The Suzuki Advanced Cooling System (SACS) was developed by Suzuki engineer Etsuo Yokouchi in the early 1980s. The system was used extensively on GSX-R model bikes from 1985 through 1992. Suzuki continued to use the system in its GSF (Bandit) and GSX (GSX-F, GSX1400, Inazuma) lines until the 2006 model-year and DR650 from 1990 to present. Engines using the SACS system were generally regarded as being very durable.

==Development==

While addressing reliability issues in Suzuki's only turbo charged bike, the XN85, the SACS system was first conceived by Etsuo Yokouchi, who looked to World War II–era aircraft for inspiration. Like air-cooled motorcycles, radial engines used in many early aircraft suffered from heat and reliability issues. To overcome these problems, aircraft engineers often used oil jets aimed at the bottom of an engine's pistons to carry away excess heat. Following their example, Yokouchi decided to apply the approach to motorcycles.

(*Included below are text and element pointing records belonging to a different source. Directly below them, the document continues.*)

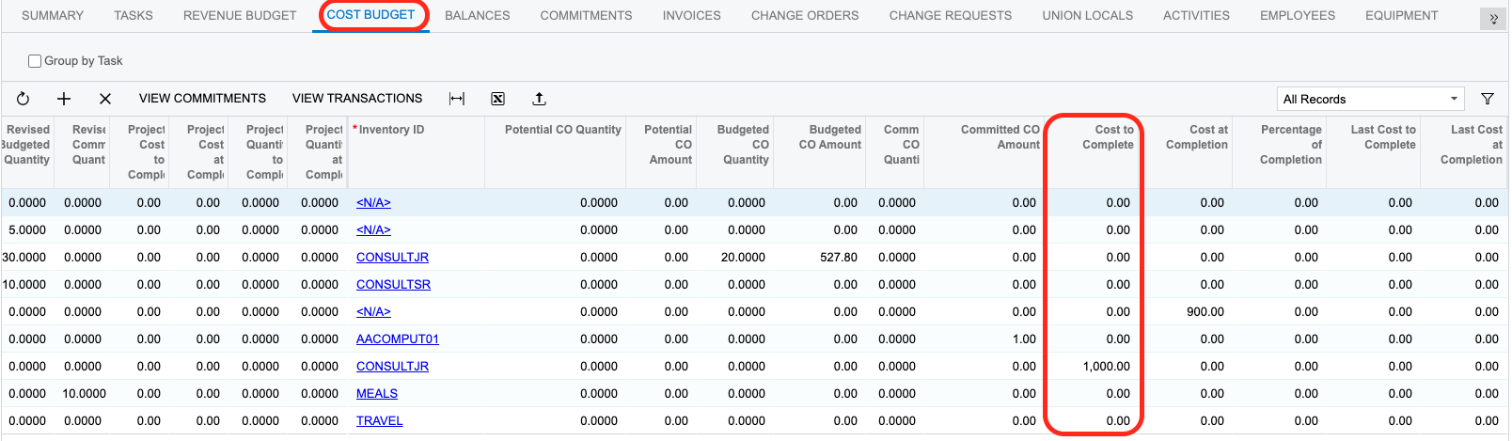Click the upload/load records icon

click(x=539, y=99)
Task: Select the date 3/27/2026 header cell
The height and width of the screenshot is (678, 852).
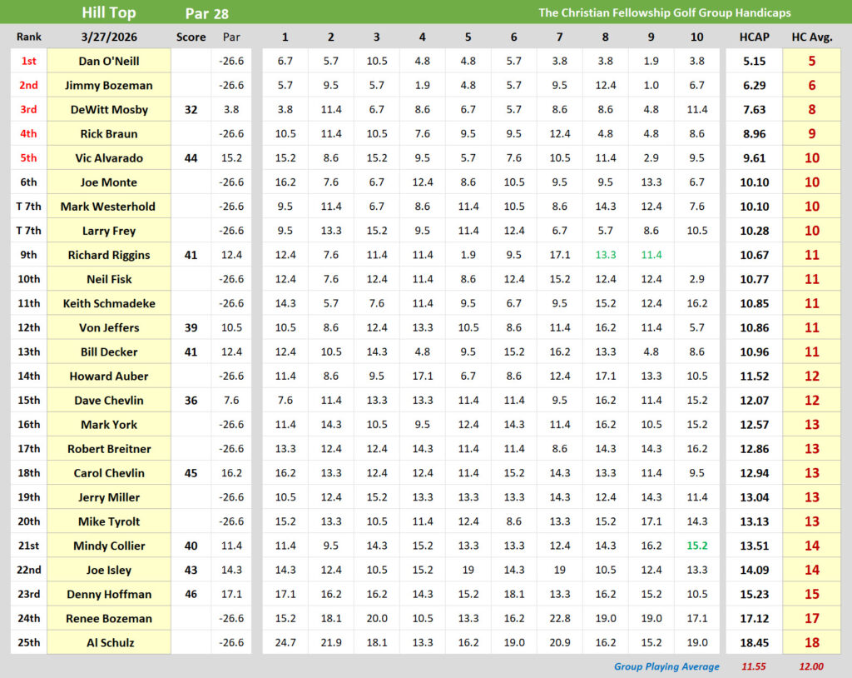Action: tap(109, 37)
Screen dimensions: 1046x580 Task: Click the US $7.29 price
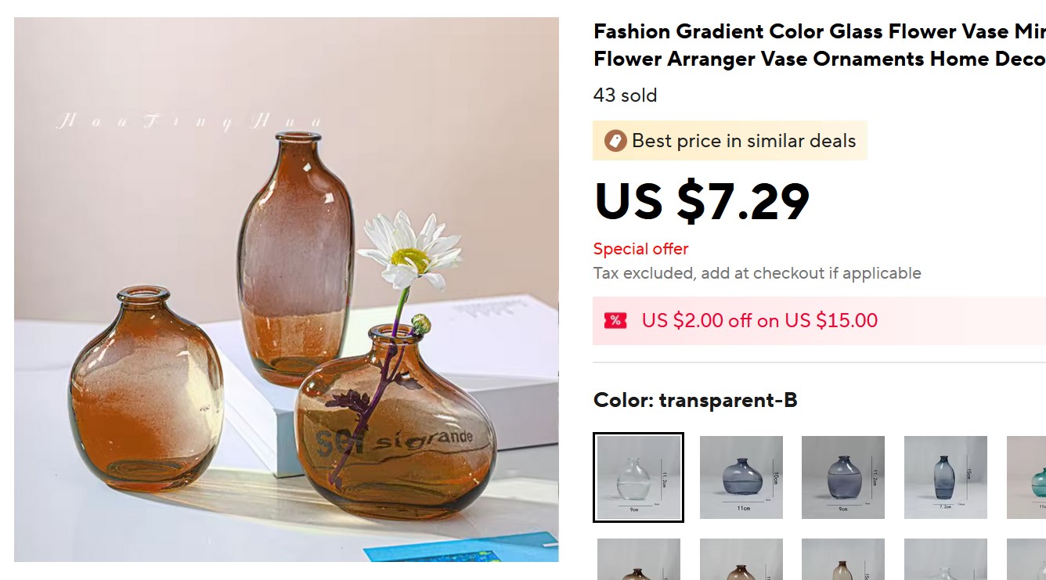[702, 202]
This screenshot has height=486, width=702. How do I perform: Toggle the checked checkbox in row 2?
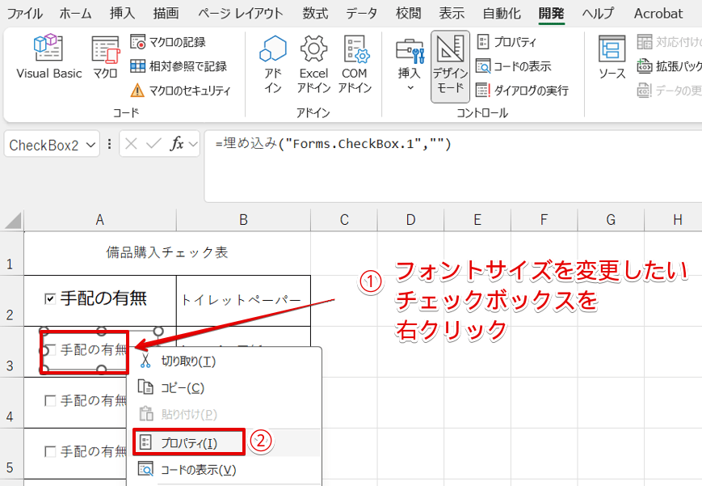tap(50, 299)
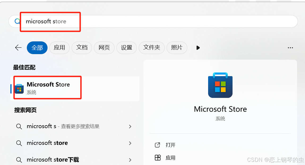Click the large Microsoft Store logo thumbnail
This screenshot has height=165, width=305.
point(220,85)
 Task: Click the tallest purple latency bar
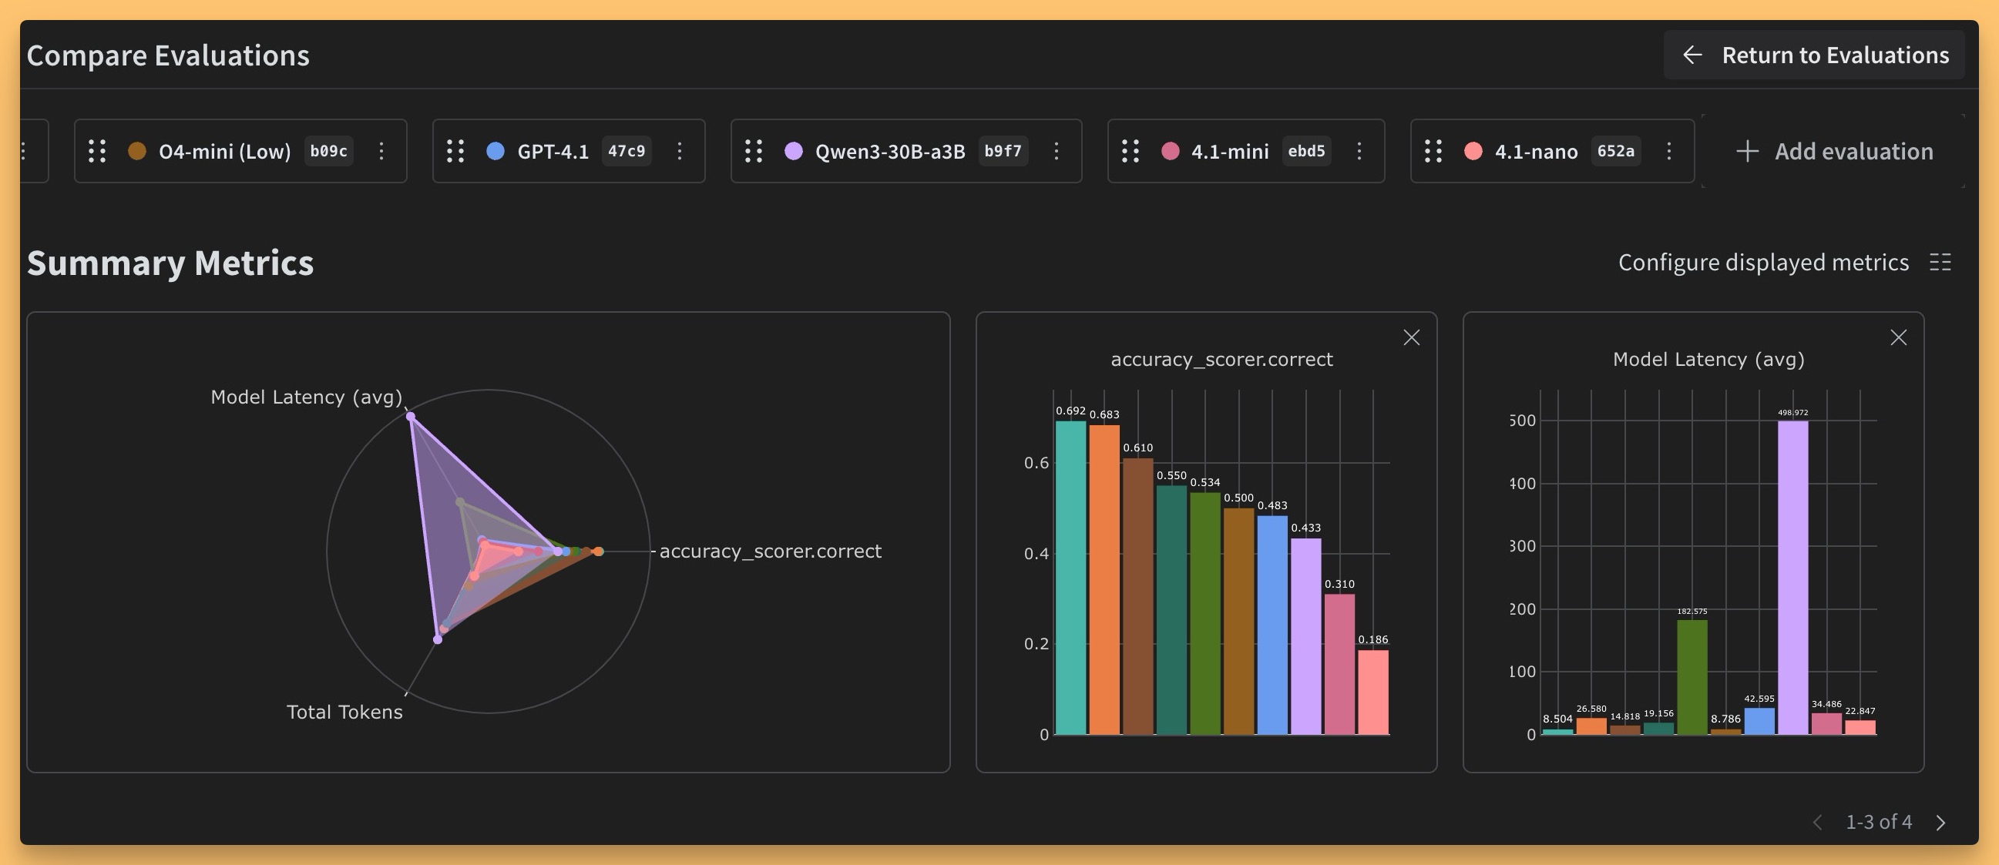click(1793, 578)
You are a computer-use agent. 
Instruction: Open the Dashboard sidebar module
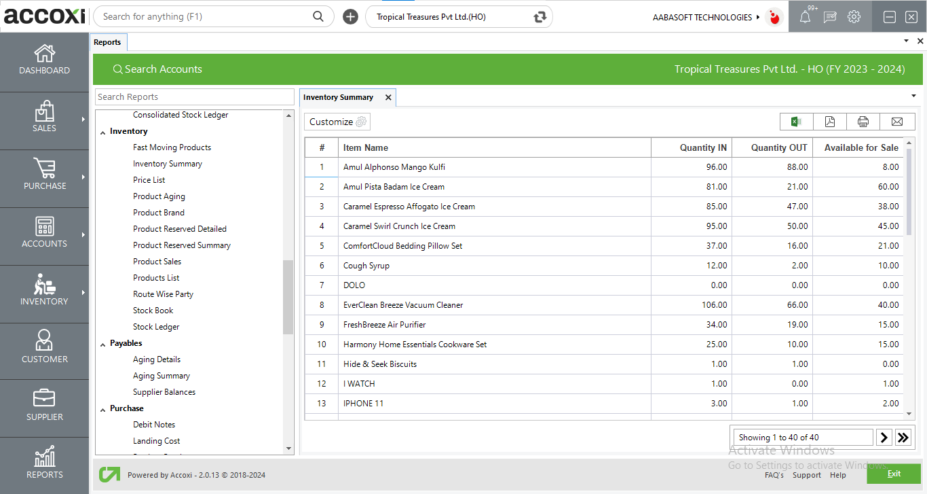(45, 60)
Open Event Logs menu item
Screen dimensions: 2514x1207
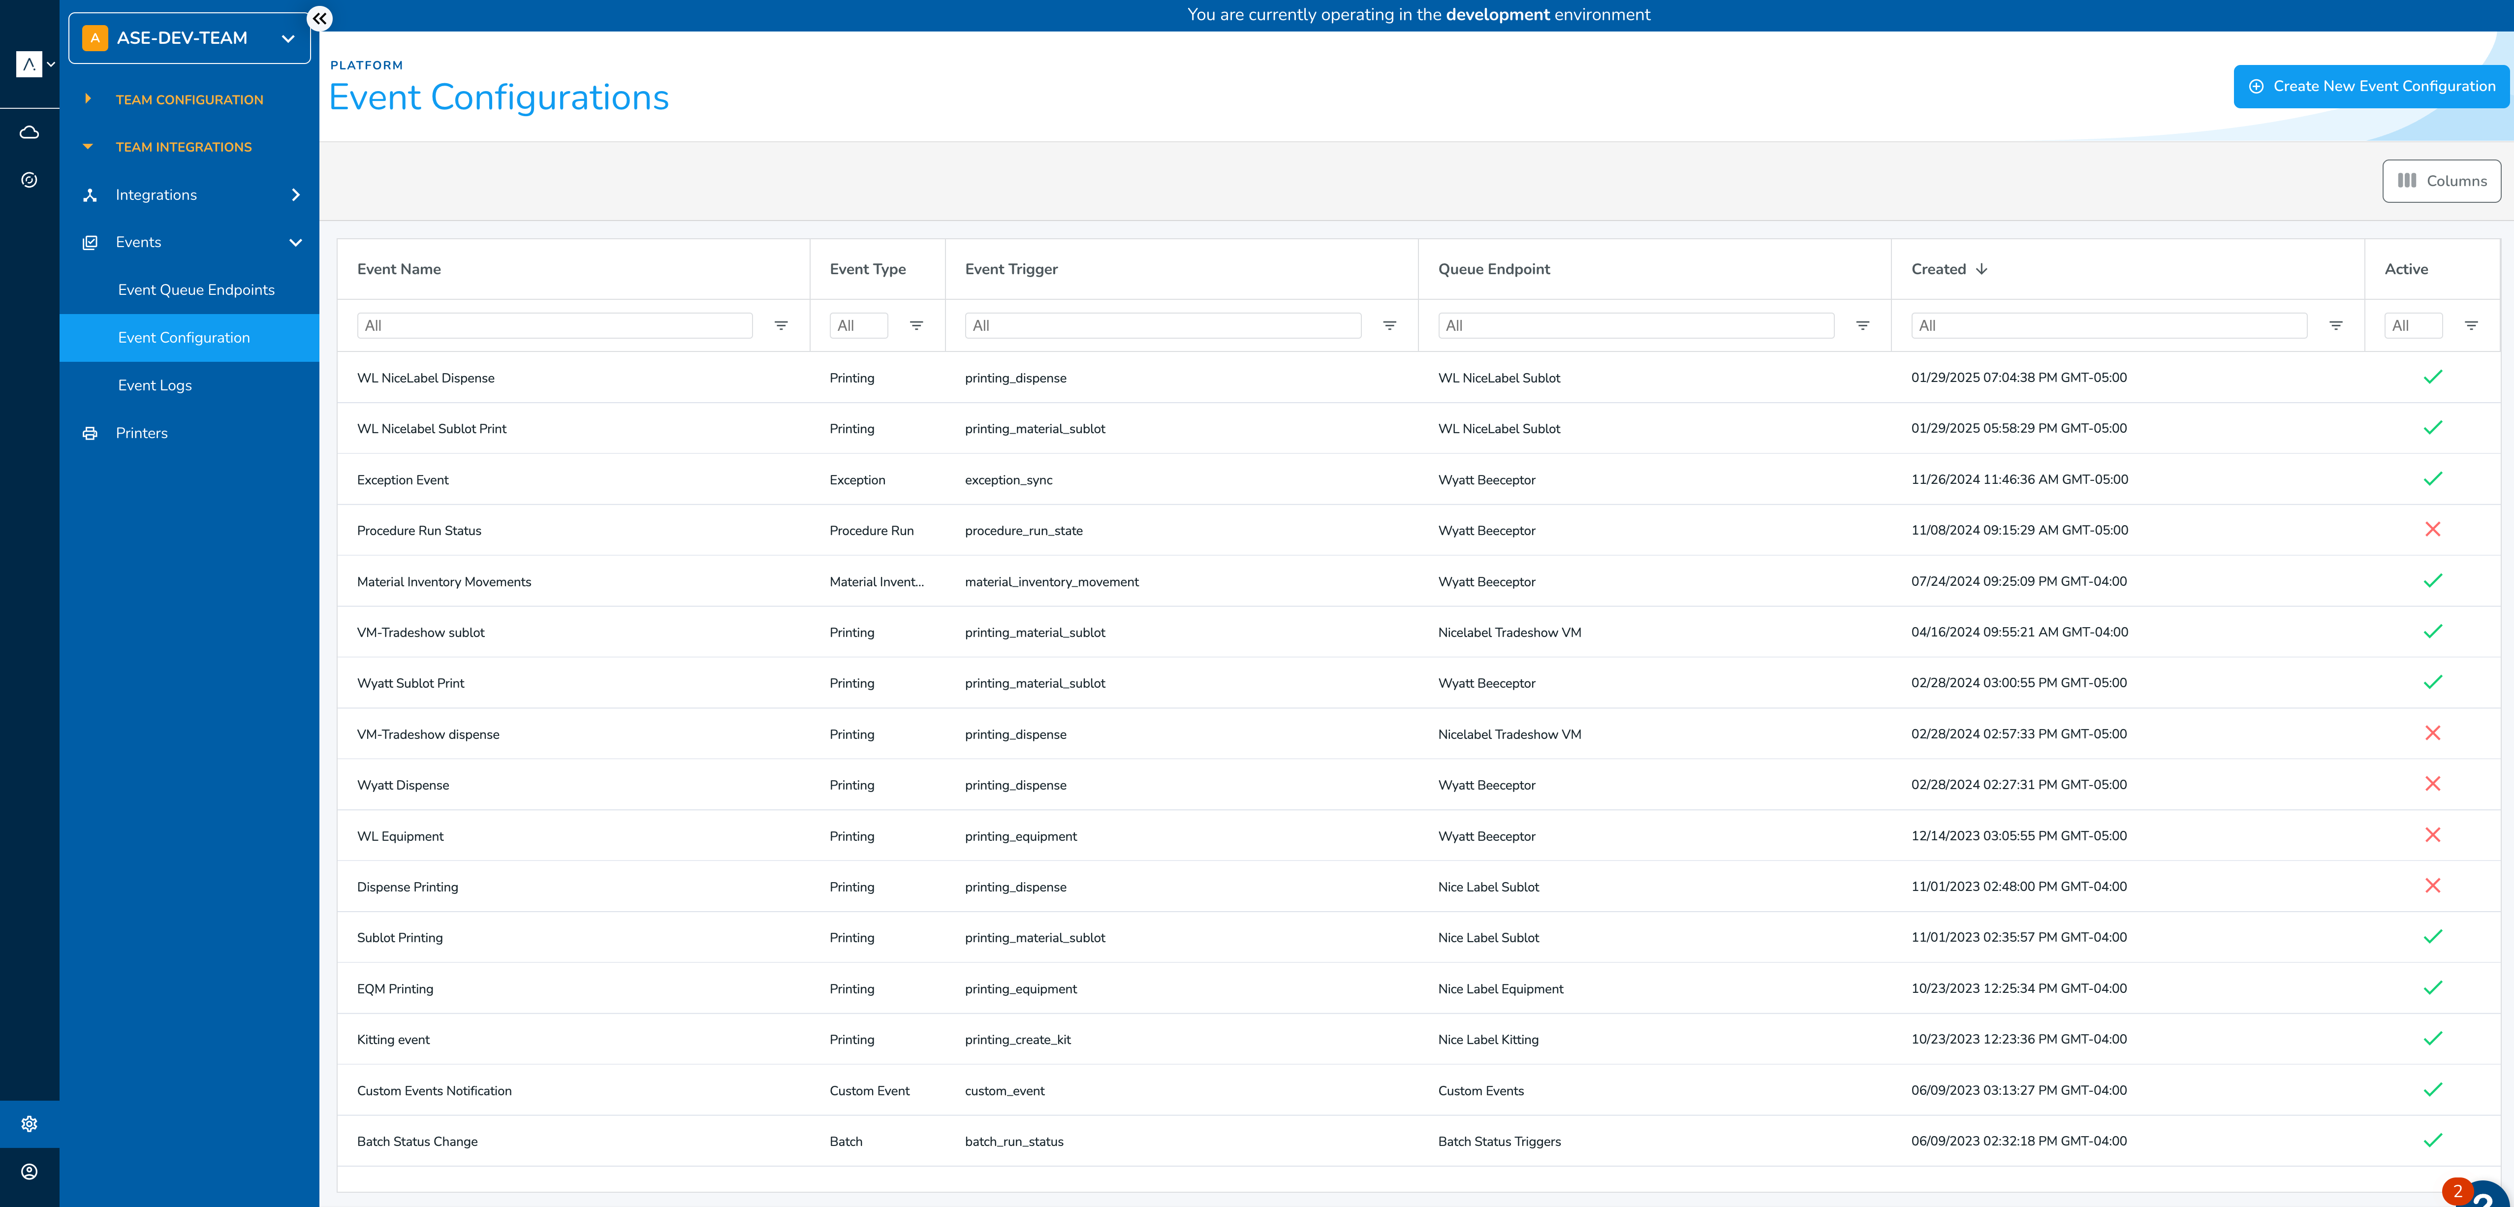pos(155,385)
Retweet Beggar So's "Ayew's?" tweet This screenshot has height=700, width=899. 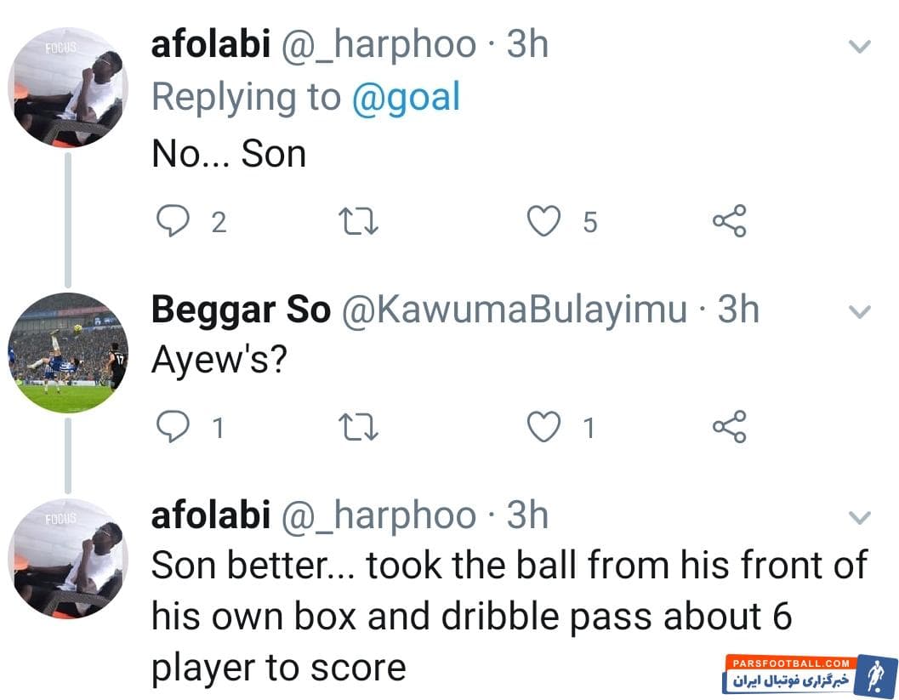coord(358,427)
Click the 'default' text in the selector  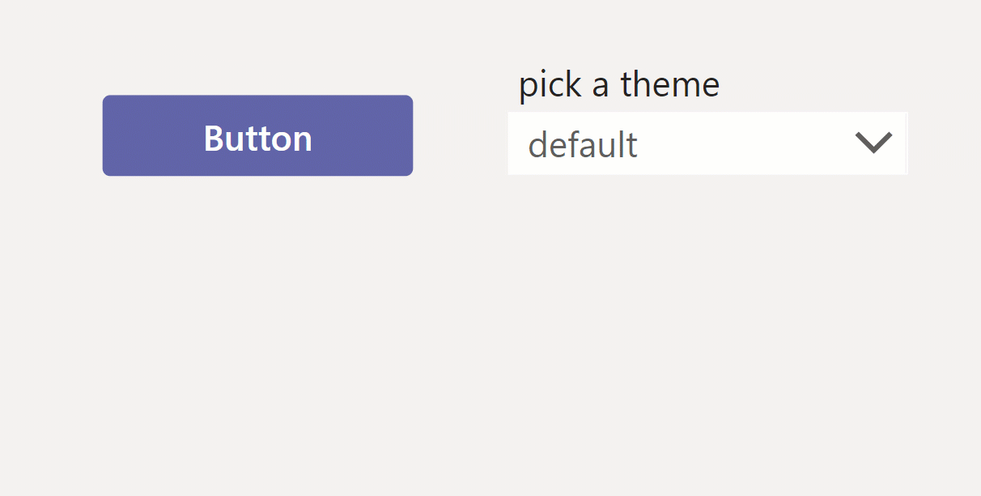coord(582,144)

When the GSX-R entered development, Suzuki set a goal of 100 hp for a 750 engine and, due to known heat-related problems in high-power air-cooled engines, determined that air cooling alone would not be sufficient. Therefore, the SACS system was applied to the bike's design and was eventually carried over to all larger GSX-Rs. The final GSX-R SACS engine appeared on the Suzuki GSX-R1100 in 1992, later bikes featured water cooling.

Suzuki Advanced Cooling System Badge from a 1991 GSX-R 1100

==Mechanics==

The SACS system uses high volumes of engine oil aimed at strategic points of the engine, like the top of the combustion chamber, which are not typically well served by air cooling alone. In order to provide enough oil for both cooling and lubrication, the system uses a double-chamber oil pump, using the high-pressure side for lubrication of the parts (crankshaft, connecting rods, valvetrain), while the low-pressure, high-volume side provides oil to the cooling and filtering circuit. The oil removes heat from hot engine parts through direct contact, is pumped away and subsequently routed through the oil filter, followed by routing through an oil cooler before being returned to the main sump.